BEIJING/PARIS (Reuters) - Chinese airlines are shunning some deliveries of Airbus AIR.PA aircraft, citing fears of coronavirus infection for their staff in the latest tussle over efforts to keep delayed deliveries on track despite the pandemic, industry sources said.
Airbus has pushed Chinese airlines to take delivery of jets now that the domestic market has rebounded to pre-COVID levels. But many airlines are using the pandemic as an excuse to delay deliveries, said one source with direct knowledge of the matter.
“The fact is there is no shortage of aircraft now in the domestic market,” said the source, who declined to be named.
Airbus had no immediate comment.
Airbus deliveries surged in September to a peak since the crisis began but deliveries to China have lagged despite the fact that airlines there are leading a recovery in jet usage.
Airbus delivered 341 jets in the first 9 months including some 39 to China which usually accounts for a quarter of Western deliveries. Airbus was due to update October data on Friday.
Most Airbus planes being delivered to Chinese airlines come from an A320 assembly line in Tianjin, but for other aircraft airlines need to send staff to Europe. Air China in August sent staff to France to take an A350 while China Southern, also in August, sent a team to Germany to take an A321neo.
Two other industry sources said Chinese airlines were in many cases dragging their heels over sending staff to Europe, noting this comes at a time when demand for jets is thin.

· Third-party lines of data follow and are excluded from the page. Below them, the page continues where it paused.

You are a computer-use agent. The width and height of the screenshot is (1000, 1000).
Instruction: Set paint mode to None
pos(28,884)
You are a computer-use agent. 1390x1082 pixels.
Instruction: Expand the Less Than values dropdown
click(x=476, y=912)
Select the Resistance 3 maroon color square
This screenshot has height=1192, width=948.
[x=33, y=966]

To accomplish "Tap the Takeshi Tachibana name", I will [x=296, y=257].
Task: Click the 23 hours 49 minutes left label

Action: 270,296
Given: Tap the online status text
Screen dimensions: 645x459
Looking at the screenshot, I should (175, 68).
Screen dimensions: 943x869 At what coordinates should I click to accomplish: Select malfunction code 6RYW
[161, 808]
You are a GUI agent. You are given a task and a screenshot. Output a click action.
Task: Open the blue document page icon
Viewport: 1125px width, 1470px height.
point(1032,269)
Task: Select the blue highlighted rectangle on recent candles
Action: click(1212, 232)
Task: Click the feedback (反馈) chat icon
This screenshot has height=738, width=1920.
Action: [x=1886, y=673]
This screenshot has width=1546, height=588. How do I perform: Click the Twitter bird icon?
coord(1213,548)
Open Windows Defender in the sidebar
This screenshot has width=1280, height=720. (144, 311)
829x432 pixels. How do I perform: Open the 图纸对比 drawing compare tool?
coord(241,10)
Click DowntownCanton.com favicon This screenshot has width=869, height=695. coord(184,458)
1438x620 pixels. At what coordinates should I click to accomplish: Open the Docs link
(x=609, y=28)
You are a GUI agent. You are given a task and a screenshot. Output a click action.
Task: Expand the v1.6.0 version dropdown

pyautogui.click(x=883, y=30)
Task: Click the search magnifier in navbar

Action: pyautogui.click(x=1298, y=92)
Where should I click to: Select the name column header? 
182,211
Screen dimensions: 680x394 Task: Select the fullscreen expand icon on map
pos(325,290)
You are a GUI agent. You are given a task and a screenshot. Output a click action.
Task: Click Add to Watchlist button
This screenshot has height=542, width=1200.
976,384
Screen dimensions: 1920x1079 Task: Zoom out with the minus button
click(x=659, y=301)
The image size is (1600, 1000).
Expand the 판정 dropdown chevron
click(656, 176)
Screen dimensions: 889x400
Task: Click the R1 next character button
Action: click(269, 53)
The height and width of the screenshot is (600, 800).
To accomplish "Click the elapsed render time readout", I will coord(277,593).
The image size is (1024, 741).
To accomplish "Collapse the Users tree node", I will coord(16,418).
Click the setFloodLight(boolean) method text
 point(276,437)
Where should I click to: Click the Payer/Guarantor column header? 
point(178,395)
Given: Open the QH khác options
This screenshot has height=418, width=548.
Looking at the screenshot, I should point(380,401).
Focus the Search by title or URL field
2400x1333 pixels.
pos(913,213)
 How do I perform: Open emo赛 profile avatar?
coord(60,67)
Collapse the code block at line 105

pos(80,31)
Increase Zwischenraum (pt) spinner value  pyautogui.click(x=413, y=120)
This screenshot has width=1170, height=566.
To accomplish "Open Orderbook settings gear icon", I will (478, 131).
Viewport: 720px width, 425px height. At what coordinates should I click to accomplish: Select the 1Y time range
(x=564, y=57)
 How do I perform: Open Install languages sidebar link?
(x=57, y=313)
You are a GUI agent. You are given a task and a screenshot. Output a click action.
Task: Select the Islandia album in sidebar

Some special arrangements are being made, however.
Spring Airlines in September took an A321neo assembled in Germany. Due to COVID-related restrictions on cross-border travel, Airbus arranged to have the plane flown to Tianjin, spokesman Zhang Wuan said, adding this suited both sides.
“So our people did not have to travel abroad. Airbus staff headed straight back to Europe after flying the plane here,” said Zhang.